The study calculated both crude and age-adjusted mortality rates (AAMRs) per 100,000 population. Crude mortality rates were determined by dividing the number of SU+CVD-related deaths by the US population for that year.
The researchers used the National Cancer Institute’s Joinpoint Regression Program to identify trends in AAMR over time. This program analyzes the annual percent change (APC) by fitting a series of straight lines on a logarithmic scale to the data, identifying significant trend shifts. For this 21-year study, a maximum of three inflection points were identified.
The calculation of APCs included their 95% confidence intervals (CIs) using the Monte Carlo permutation test. The average APCs (AAPCs) and corresponding 95% CIs were provided as a summary of mortality trends for the entire study period. Based on the slope of mortality change, these APCs were assumed to increase or decrease, with statistical significance derived from non-overlapping CIs.
This comprehensive approach allowed for a detailed examination of temporal trends in SU+CVD-related mortality in the USA and shed light on the changing patterns and demographic characteristics of these deaths over two decades. The use of both crude and age-adjusted rates, as well as sophisticated statistical methods, provided a better understanding of these trends and their impacts.

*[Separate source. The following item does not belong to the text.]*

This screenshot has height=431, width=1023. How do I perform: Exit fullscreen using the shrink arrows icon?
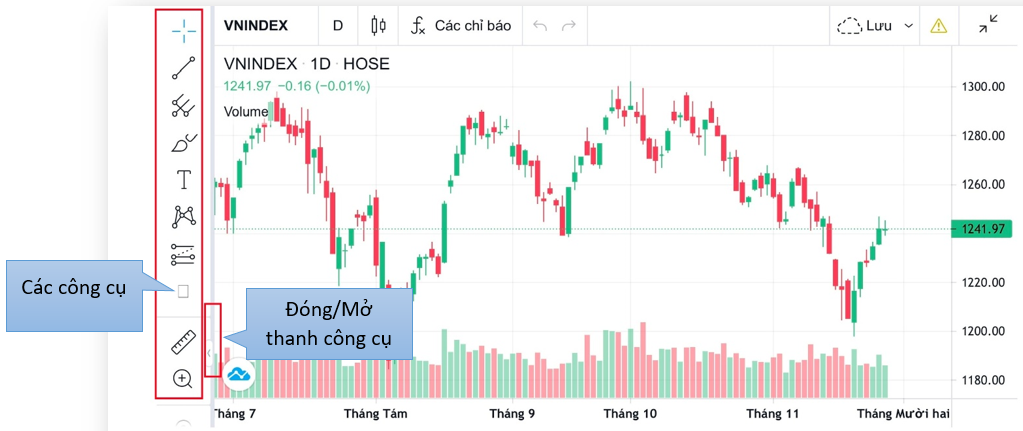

The analysis of SU- and CVD-related trends in the United States from 1999 to 2019 reveals significant findings. Despite the overall decline in CVD mortality, SU+CVD-related mortality saw an average annual increase of 4%. The highest AAMRs were observed in men, American Indian or Alaska Native individuals, individuals aged 55 to 69, and non-urban areas. In 2019, alcohol, opioids, stimulants, and cocaine were the primary causes of these deaths.
The increase in SU+CVD-related mortality was significantly higher in women, younger individuals, non-urban areas, and stimulant consumers, with a distinct acceleration since 2012. Alcohol was the most common substance associated with these deaths, followed by opioids. While cannabis had the lowest absolute AAMR, its annual percentage change increased significantly, possibly due to changing legalization and higher potency.
The consumption of stimulants, especially methamphetamines, associated with significant cardiotoxicity, emerged as a rapidly growing cause of mortality from cardiovascular diseases. The study highlights gender-specific differences in SU+CVD mortality and underscores significant racial differences, with American Indian or Alaska Native individuals showing the highest absolute AAMRs. These differences underscore the need for targeted efforts to understand and mitigate the causes of these trends in high-risk groups.